• _Written problem_
Turn every line of the records below into a Markdown table with two columns, Row and Line, where Row holds a running number and Line holds the line itself. Skip any blank lines, and leave the pictures out of the table.

• _Entries supplied_
◆ ◆ ◆ ◆ ◆

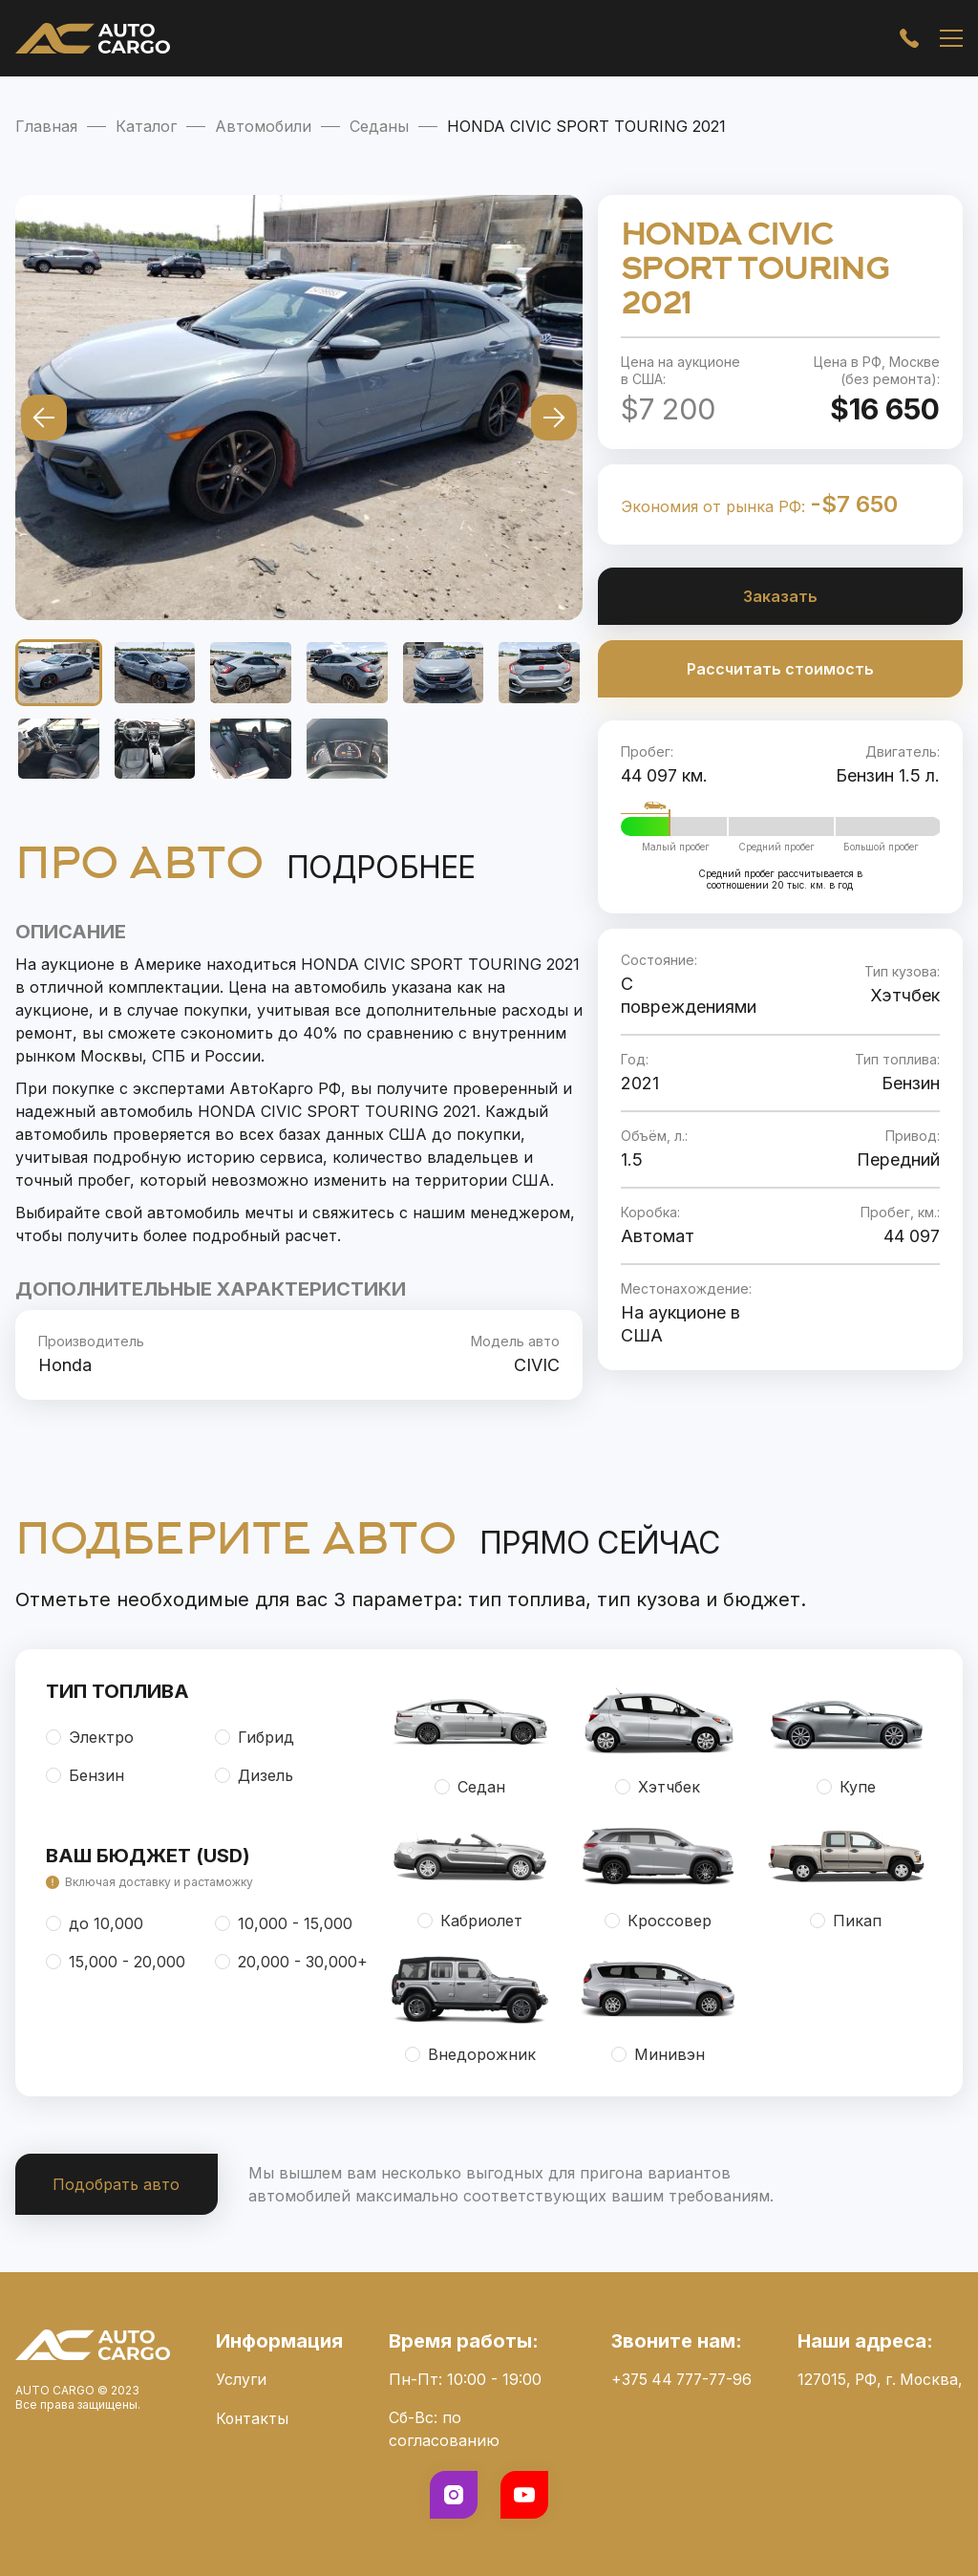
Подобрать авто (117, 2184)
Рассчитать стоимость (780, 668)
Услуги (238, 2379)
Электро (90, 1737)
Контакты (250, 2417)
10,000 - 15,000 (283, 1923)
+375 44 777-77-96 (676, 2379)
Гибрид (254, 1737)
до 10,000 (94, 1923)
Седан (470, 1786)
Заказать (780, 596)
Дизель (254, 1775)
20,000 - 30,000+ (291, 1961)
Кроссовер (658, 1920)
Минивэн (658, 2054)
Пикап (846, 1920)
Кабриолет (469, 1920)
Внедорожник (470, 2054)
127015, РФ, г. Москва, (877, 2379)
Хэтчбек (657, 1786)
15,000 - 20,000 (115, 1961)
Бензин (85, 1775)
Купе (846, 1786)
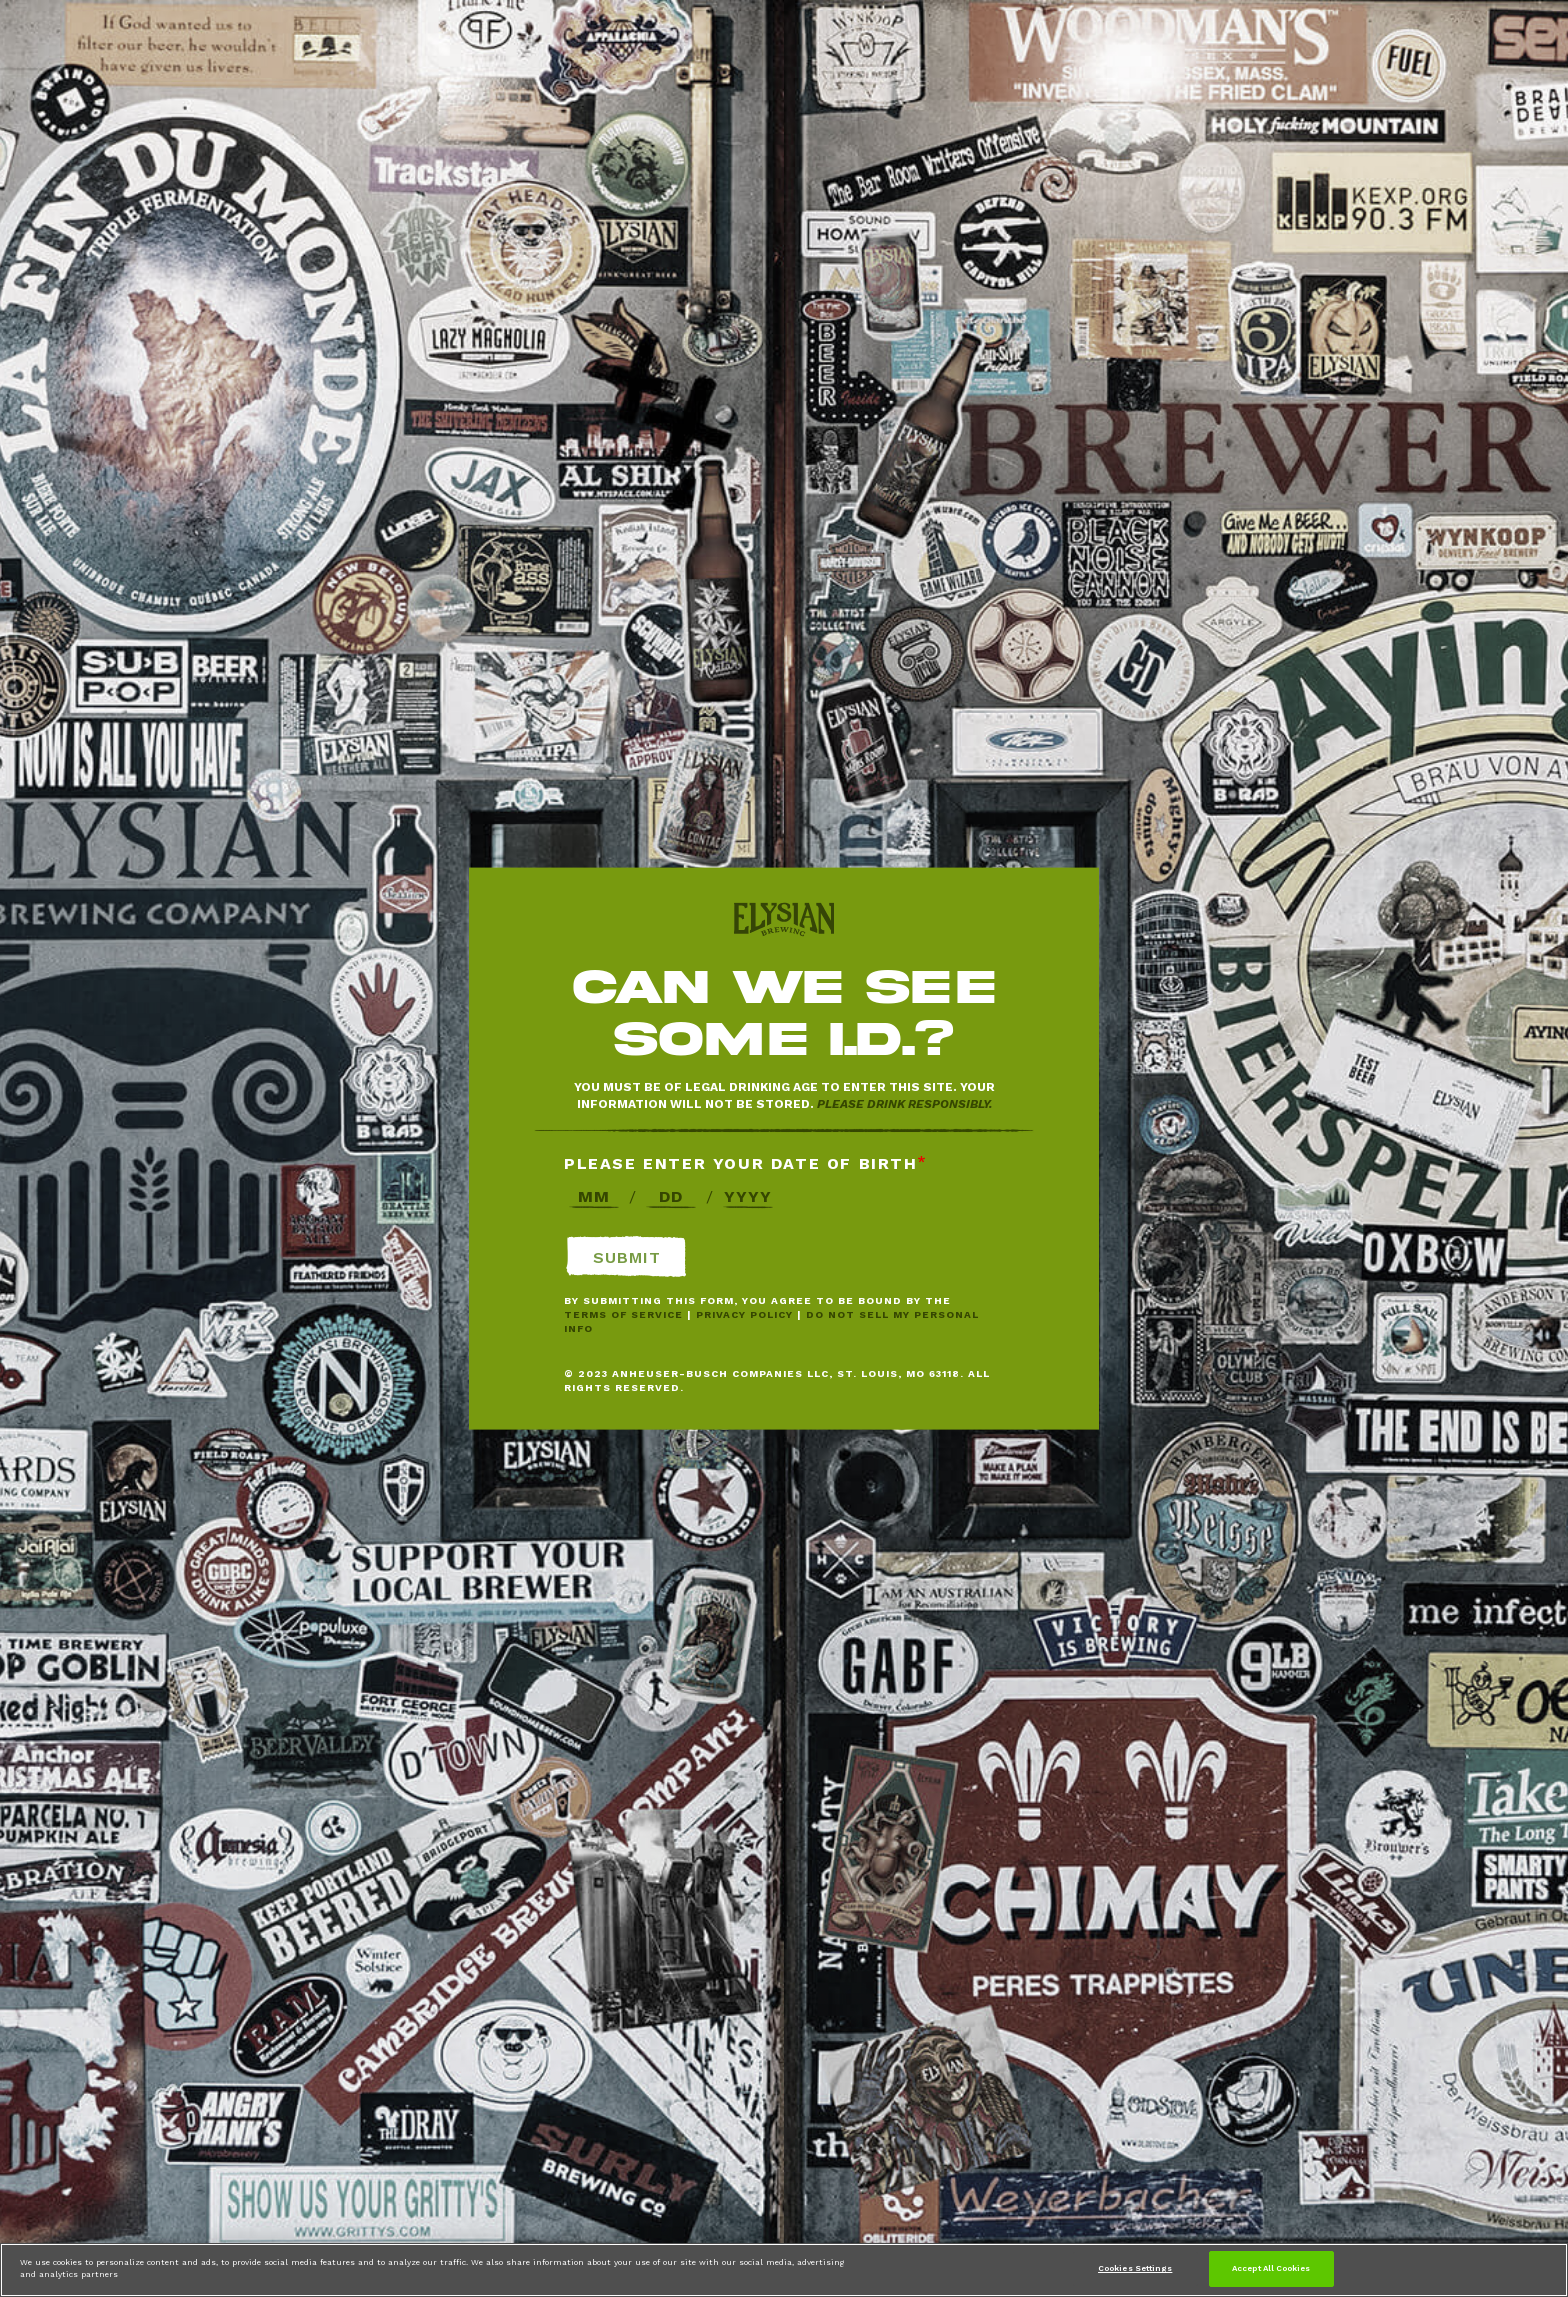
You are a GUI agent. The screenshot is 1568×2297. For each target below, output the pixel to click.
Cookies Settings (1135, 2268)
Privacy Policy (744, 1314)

◆ ◆ ◆ ◆ ◆

• _Response to the exercise_
| Row | Line |
|---|---|
| 1 | Подобрать авто (117, 2184) |
| 2 | Рассчитать стоимость (780, 668) |
| 3 | Услуги (238, 2379) |
| 4 | Электро (90, 1737) |
| 5 | Контакты (250, 2417) |
| 6 | 10,000 - 15,000 (283, 1923) |
| 7 | +375 44 777-77-96 (676, 2379) |
| 8 | Гибрид (254, 1737) |
| 9 | до 10,000 (94, 1923) |
| 10 | Седан (470, 1786) |
| 11 | Заказать (780, 596) |
| 12 | Дизель (254, 1775) |
| 13 | 20,000 - 30,000+ (291, 1961) |
| 14 | Кроссовер (658, 1920) |
| 15 | Минивэн (658, 2054) |
| 16 | Пикап (846, 1920) |
| 17 | Кабриолет (469, 1920) |
| 18 | Внедорожник (470, 2054) |
| 19 | 127015, РФ, г. Москва, (877, 2379) |
| 20 | Хэтчбек (657, 1786) |
| 21 | 15,000 - 20,000 (115, 1961) |
| 22 | Бензин (85, 1775) |
| 23 | Купе (846, 1786) |
| 24 | You are a GUI agent. The screenshot is 1568×2297. For each target below, output the pixel to click. |
| 25 | Cookies Settings (1135, 2268) |
| 26 | Privacy Policy (744, 1314) |